**Exercise goal:** From the Turunçlu Mosque text, rewrite the passage starting with "Mosque in North" and going on through "of 32 people.", switching "worshippers" for "congregants".

**Text excerpt:**
— start —

Mosque in North Nicosia, Northern Cyprus

Turunçlu Mosque (Turunçlu Camii), also known as Turunçlu Fethiye Mosque, is a mosque in the Iplik Bazar–Korkut Effendi quarter in the walled city of Nicosia, currently located in North Nicosia. It dates to the Ottoman period. It is located on Beliğ Paşa Street.

The mosque has a capacity of 210 worshippers, with an interior area of 148 m^{2}. As of 2011, its congregation consisted of 32 people.

== History ==
Before the 19th century, a small masjid used to stand at the site. In 1825, Seyyit Mehmed Agha, the governor of Cyprus, had the mosque built in the place of the masjid. Historically, the mosque was known as Fethiye Mosque and was located at Mertek Market. A sıbyan school (a historical elementary school) was attached to this masjid, the school was also torn down by Mehmed Agha and replaced with a new school called "Mekteb-i İrfane" (School of Knowledge). By 1894, the school was recorded to be too small to accommodate all its students. Despite the repeated pleas of the school administration, the school was not renovated and by 1904, it had become ruinous. As a result, the school building was demolished in the 1900s and replaced by a new one.

— end —

**Raw data:**
— start —

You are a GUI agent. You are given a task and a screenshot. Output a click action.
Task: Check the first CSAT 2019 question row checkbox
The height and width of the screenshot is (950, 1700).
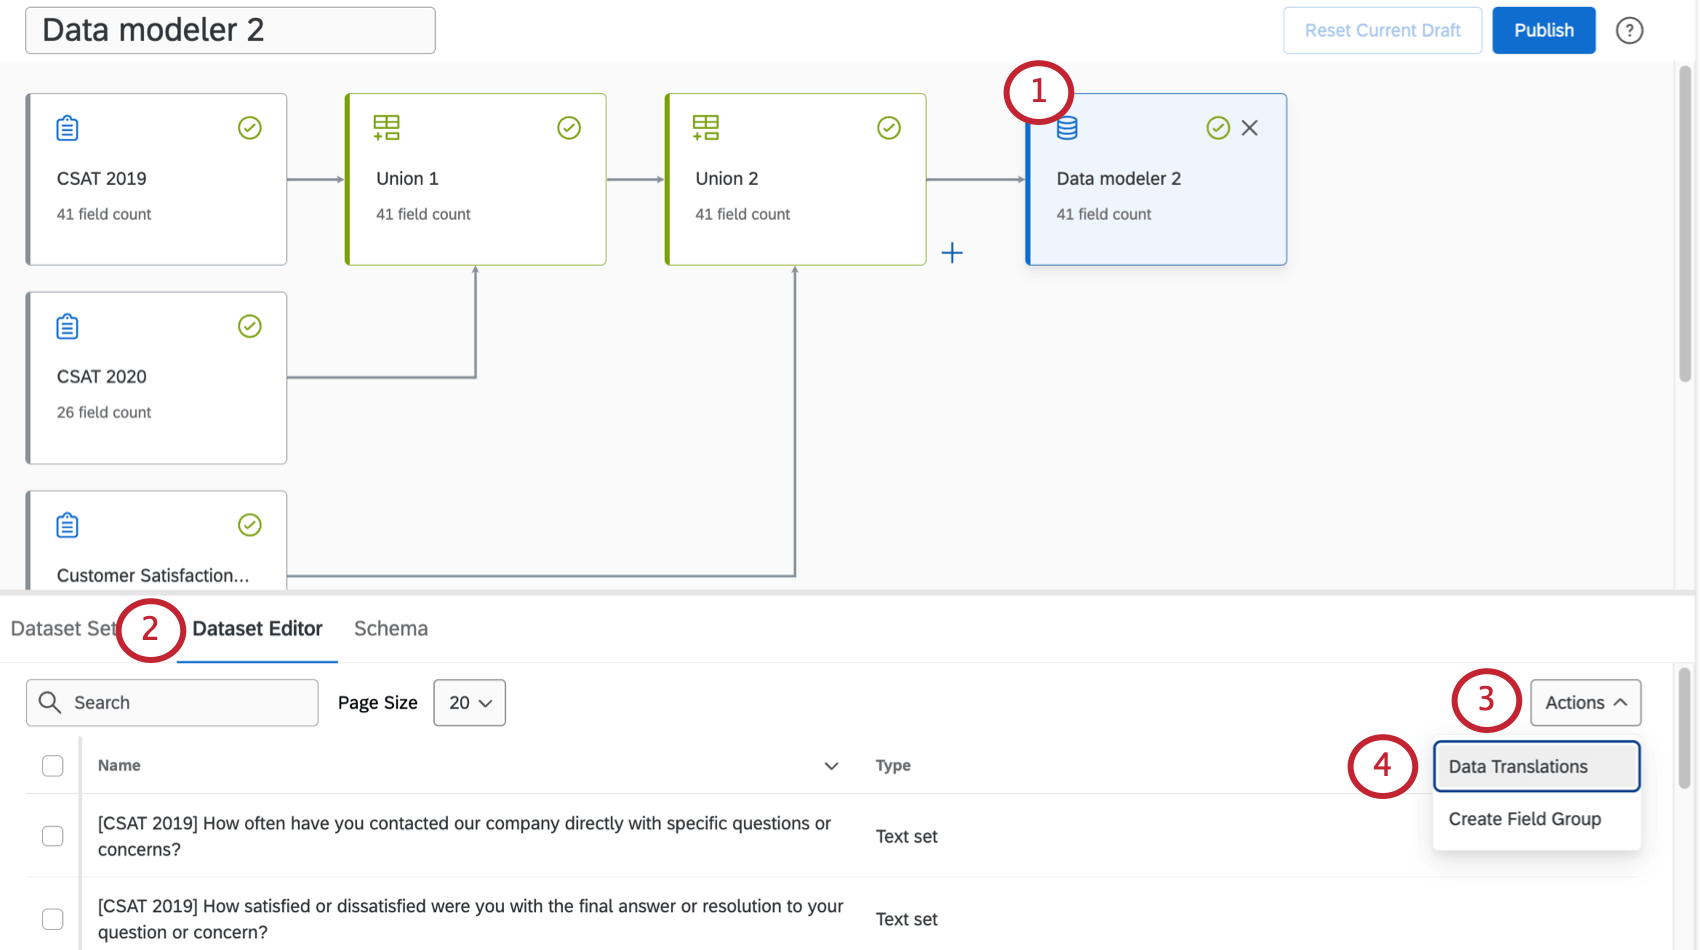point(52,835)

— end —

**Task response:**
Mosque in North Nicosia, Northern Cyprus

Turunçlu Mosque (Turunçlu Camii), also known as Turunçlu Fethiye Mosque, is a mosque in the Iplik Bazar–Korkut Effendi quarter in the walled city of Nicosia, currently located in North Nicosia. It dates to the Ottoman period. It is located on Beliğ Paşa Street.

The mosque has a capacity of 210 congregants, with an interior area of 148 m^{2}. As of 2011, its congregation consisted of 32 people.